RSF tire la sonnette d’alarme après une tentative d'assassinat sur un journaliste de Bosnie-Herzégovine

Reporters sans frontières (RSF) demande aux autorités bosniennes de réagir fermement à la violente agression qui a visé un reporter de la télévision BN TV à Banja Luka, la capitale de l’entité serbe de Bosnie-Herzégovine.

Reporter à la télévision BN TV, Vladimir Kovačević rentrait d’une manifestation organisée par le collectif “vérité pour David” qu’il suit depuis plusieurs mois quand il a violemment été pris à partie dimanche soir 26 août, devant la porte de son immeuble à Banja Luka, par deux personnes masquées qui l’ont tabassé avec des barres de fer. Le journaliste souffre de graves blessures.

 

La presse locale s’est émue de cette attaque que la police a qualifiée d’emblée de “tentative d’assassinat”. Pour les syndicats et l’ensemble des journalistes du pays, cette agression ne doit rien au hasard :  journaliste d’investigation, Vladimir Kovačević avait déjà fait l’objet de sérieuses menaces sur les réseaux sociaux. Malgré les nombreuses plaintes déposées par le journaliste, la police n’a jamais donné suite.

 

“La situation en Bosnie atteint un point critique, déclare Pauline Adès, responsable du bureau UE-Balkans de RSF. Cette agression extrêmement choquante et inquiétante par sa violence doit trouver une réponse ferme et implacable de la part des autorités judiciaires, qui plus est, à l’aube d'élections générales qui seront scrutées par la communauté internationale. Nous appelons le président Milorad Dodik à cesser d’insulter le travail des journalistes du pays, avant que ces violences verbales n’ouvrent la voie aux attaques physiques.”

 

D'autres journalistes de BN TV qui couvrent les manifestations en hommage à  “David” ont eux aussi été menacés. Le mouvement “vérité pour David” s’est créé en mars 2018 après la que la police a conclu à la mort accidentelle d’un jeune étudiant serbe de Bosnie, David Dragicevic, alors que sa famille et la société civile sont persuadées qu’il s’agit d’un assassinat politique.

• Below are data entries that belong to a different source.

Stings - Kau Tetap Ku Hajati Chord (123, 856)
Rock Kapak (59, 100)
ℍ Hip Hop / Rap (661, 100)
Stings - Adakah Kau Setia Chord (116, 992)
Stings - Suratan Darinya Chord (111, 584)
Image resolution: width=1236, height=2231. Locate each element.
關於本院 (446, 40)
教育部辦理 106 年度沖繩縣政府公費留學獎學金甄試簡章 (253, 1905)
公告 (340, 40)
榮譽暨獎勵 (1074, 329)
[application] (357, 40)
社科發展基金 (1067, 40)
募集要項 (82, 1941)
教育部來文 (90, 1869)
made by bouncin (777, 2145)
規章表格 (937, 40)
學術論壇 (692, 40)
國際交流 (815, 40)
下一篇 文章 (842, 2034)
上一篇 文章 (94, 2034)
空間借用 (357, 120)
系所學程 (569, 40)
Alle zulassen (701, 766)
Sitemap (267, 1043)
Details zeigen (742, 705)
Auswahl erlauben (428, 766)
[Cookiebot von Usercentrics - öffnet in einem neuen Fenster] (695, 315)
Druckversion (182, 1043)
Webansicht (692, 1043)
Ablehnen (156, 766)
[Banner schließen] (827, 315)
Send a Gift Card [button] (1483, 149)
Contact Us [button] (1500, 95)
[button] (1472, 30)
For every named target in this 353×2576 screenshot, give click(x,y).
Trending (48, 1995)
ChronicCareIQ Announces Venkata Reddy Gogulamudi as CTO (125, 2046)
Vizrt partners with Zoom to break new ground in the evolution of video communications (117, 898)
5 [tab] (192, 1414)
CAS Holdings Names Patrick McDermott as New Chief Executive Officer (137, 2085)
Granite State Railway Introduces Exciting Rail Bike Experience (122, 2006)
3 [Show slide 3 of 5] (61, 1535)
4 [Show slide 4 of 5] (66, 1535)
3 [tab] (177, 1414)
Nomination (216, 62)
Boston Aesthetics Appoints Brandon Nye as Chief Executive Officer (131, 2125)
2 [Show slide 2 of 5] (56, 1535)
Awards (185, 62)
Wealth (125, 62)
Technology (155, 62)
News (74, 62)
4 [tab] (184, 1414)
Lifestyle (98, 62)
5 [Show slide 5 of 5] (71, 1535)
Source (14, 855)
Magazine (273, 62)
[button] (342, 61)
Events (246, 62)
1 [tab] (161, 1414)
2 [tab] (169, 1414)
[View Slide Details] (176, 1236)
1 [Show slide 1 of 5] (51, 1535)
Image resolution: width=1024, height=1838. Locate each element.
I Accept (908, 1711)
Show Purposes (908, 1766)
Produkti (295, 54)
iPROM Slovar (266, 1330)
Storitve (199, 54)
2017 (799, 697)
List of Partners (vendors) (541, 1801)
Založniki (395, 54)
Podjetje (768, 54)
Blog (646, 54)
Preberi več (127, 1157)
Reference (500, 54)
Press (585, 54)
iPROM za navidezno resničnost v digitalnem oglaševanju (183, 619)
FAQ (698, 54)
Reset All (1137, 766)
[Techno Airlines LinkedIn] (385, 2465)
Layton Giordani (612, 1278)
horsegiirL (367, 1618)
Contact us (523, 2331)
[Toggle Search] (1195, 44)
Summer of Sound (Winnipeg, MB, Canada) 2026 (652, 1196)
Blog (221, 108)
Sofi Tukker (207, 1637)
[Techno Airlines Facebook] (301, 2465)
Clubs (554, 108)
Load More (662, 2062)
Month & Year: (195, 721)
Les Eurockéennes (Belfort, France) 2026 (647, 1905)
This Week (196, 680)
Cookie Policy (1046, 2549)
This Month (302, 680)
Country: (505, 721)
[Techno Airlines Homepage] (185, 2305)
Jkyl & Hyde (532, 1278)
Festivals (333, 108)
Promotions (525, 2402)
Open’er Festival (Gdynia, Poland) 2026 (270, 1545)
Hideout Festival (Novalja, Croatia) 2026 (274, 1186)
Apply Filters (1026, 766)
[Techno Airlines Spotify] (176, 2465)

Le jeune homme est depuis devenu pour la population qui descend chaque jour dans la rue, un symbole de la révolte contre les puissants et la corruption.

 

Pour Zeljko Raljić, responsable de BN TV à Banja Luka et président du Centre pour la liberté de la presse de Bosnie “cette attaque est une menace sans équivoque envers les journalistes de BN TV, mais également envers tous les journalistes de Bosnie-Herzégovine, car le mouvement de révolte autour du meurtre de David dérange les autorités du pays.”

De plus, à moins de deux mois d’élections générales prévues le 7 octobre, cette attaque revêt un caractère hautement politique,” poursuit le responsable de la principale chaîne de Republika Srpska (RS), les journalistes dénonçant sans relâche la mainmise des autorités sur la police et la corruption du système judiciaire.”

 

A ce titre, les récentes attaques du président de la Republika Srpska Milorad Dodik contre la chaîne BN TV qualifiée de "traîtresse ou d’ennemie" ou les accusations portées à l’encontre de certains journalistes soupçonnés d’être des espions à la solde de l’étranger, sont éloquentes.

 

Bien qu’à ce stade de l’enquête aucun indice ne permet de connaître l’identité des agresseurs, plusieurs proches du journaliste évoquent une attaque politique qui aurait pour but d’empêcher le journaliste et ses confrères de couvrir ces manifestations qui dérangent le gouvernement.

 

La Bosnie-Herzégovine occupe la 62ème place sur 180 pays au Classement mondial 2018 de la liberté de la presse établi par RSF bien que le climat politique polarisé, et caractérisé par des attaques verbales répétées sur fond de rhétorique nationaliste ne crée pas un environnement favorable à la liberté de la presse.